With the boom in travel in the Edwardian era, John Mason Cook's sons, Frank Henry, Thomas Albert and Ernest Edward, were even more successful than their father and grandfather had been at running the business. In 1924, the company was renamed Thomas Cook & Son Ltd., after acquiring limited liability status. Frank and Ernest opened a new headquarters in Berkeley Street, London in 1926, but unexpectedly sold the business two years later to the Compagnie Internationale des Wagons-Lits et des Grandes Express Européens, operator of the Orient Express.

After the Fall of France, the Paris headquarters of the Wagons-Lits company was seized by the Germans, and the British assets taken over by the Custodian of Enemy Property.

In 1942, Thomas Cook & Son was sold to Hay's Wharf Cartage Company, which was owned by the four major British railway companies. The company was nationalised along with the railways in 1948, becoming part of the British Transport Commission.

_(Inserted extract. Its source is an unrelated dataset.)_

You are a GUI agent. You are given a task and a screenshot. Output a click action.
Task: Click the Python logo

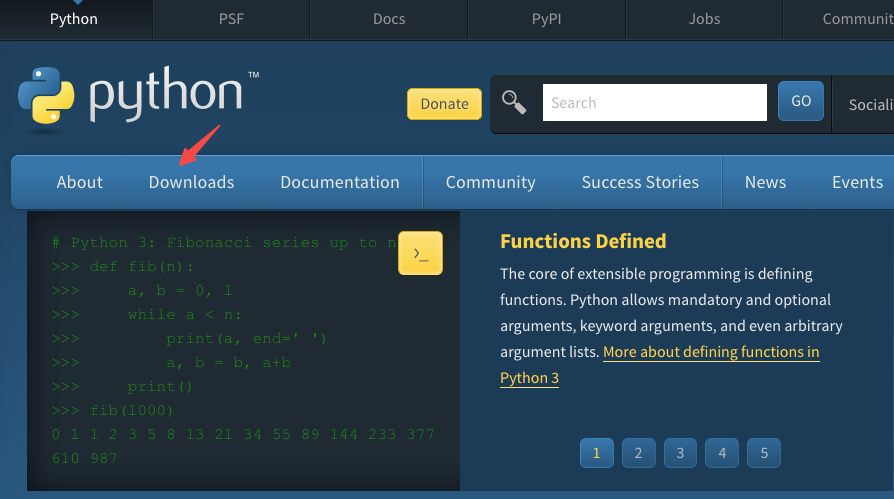click(130, 95)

In the late 1950s, the company began showing information films at town halls throughout Britain to promote "foreign holidays", particularly France, Italy, Switzerland and Spain. The company sold "inclusive tours" using scheduled airlines but refused to sell cheap package holidays which compromised on quality and service. As a result, the company began to lose market share during the 1950s and 1960s, although its operating profits exceeded £1 million for the first time in 1965. The company was denationalised in 1972, when it was acquired from the British Government by a consortium of Trust House Forte, Midland Bank and the Automobile Association. Midland Bank acquired sole control in 1977.

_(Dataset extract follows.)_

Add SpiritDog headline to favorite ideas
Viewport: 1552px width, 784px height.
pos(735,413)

The company's name was altered from Thomas Cook & Son, Ltd, to Thomas Cook Group Ltd in 1974, and the company began to relocate most of its administrative functions from London to Peterborough in 1977.

During the 1980s, Thomas Cook had its most visible business presence in the United States, including robust sales of traveller's cheques to regional American banks. The company had enough business critical mass to set up a computer centre near Princeton, New Jersey. Robert Gaffney, Charles Beach, Robin Dennis and Anthony Horne were some of the notable decision-makers in that era. Robert Maxwell bought substantial holdings in the company in 1988 and still held that interest when Crimson/Heritage purchased the U.S. division of Thomas Cook for US$1.3 billion in 1989.

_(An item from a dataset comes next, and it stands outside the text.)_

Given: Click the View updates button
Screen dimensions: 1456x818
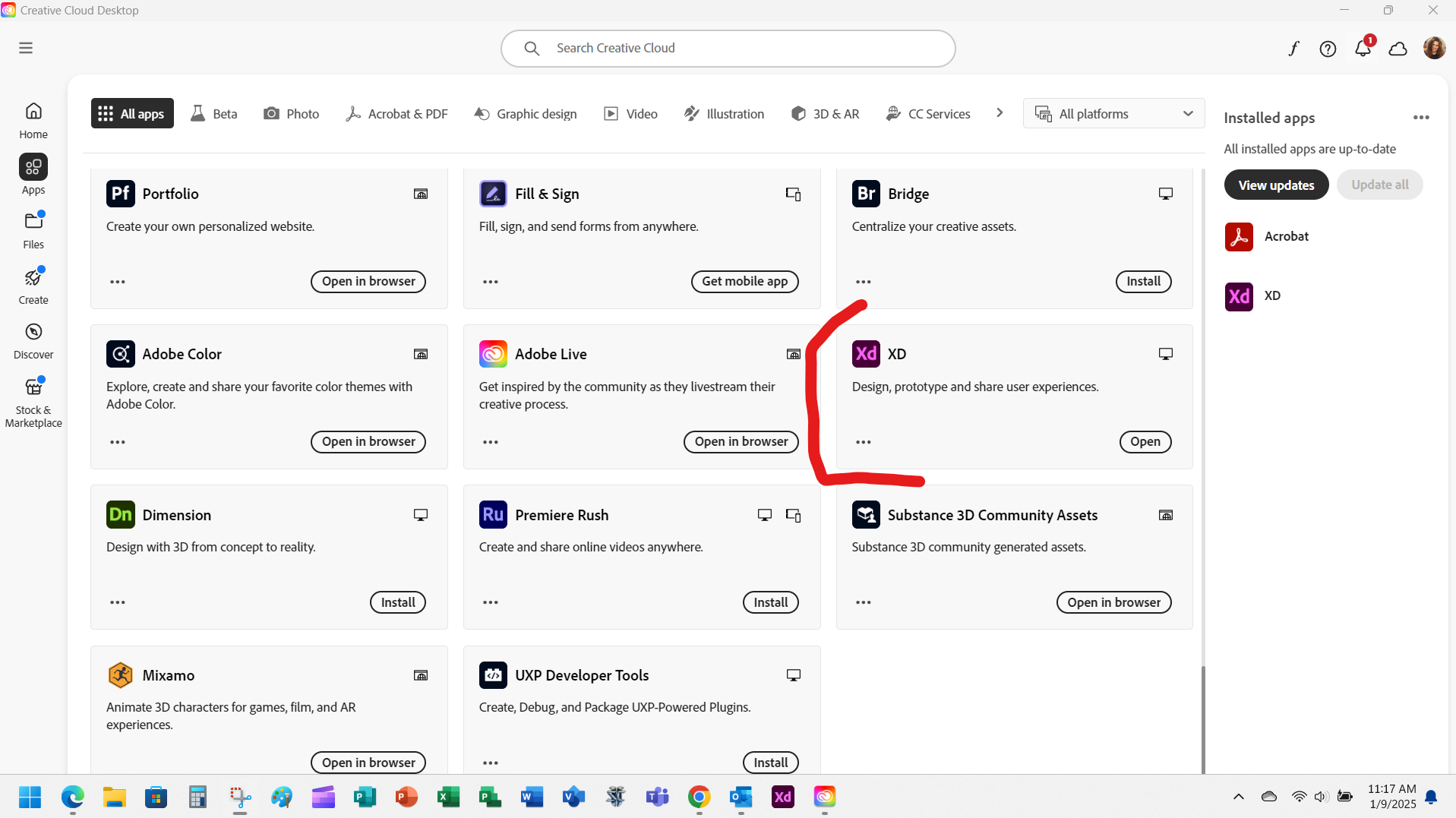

In June 1992, following the acquisition of Midland Bank by HSBC, Thomas Cook was sold to the German bank Westdeutsche Landesbank (WestLB) and the charter airline LTU Group for £200 million.

In September 1994, American Express (Amex) bought the corporate travel interests of Thomas Cook Travel Inc. which represented about ten percent of the British company's total revenue. However, Amex was not able to buy the venerable Thomas Cook name; an American Express affiliate, Cook Travel Inc., had been operating under that name since 1991 in the United States.

Due to contractual difficulties, LTU Group sold its 10% shares to WestLB in May 1995. During 1996 the company bought short-haul operator Sunworld and European city-breaks tour group Time Off. Within three years the company had combined Sunworld, Sunset, Inspirations, Flying Colours and Caledonian Airways into the JMC (for "John Mason Cook") brand.

On 2 February 1999, the Carlson Leisure Group merged with Thomas Cook into a holding company owned by West LB, Carlson Inc and Preussag Aktiengesellschaft.

In 2000, the company announced its intention to sell its financial services division, in order to concentrate on tours and holidays. In March 2001 the financial services division was sold to Travelex, who retained the right to use the Thomas Cook brand on traveller's cheques for five years. It sold off its worldwide foreign exchange business to Travelex in November 2000.

In 2001, Thomas Cook was acquired by the German company C&N Touristic AG, which changed its name to Thomas Cook AG. which then merged with MyTravel Group to become Thomas Cook Group in 2007 and collapsed in 2019. The brand was relaunched as Thomas Cook Tourism in 2020.

===Archive===

The company's archive was transferred to the Record Office for Leicestershire, Leicester and Rutland, having been acquired in December 2019 by a competitive bidding process. A £40,000 grant from The National Archives funded an online catalogue.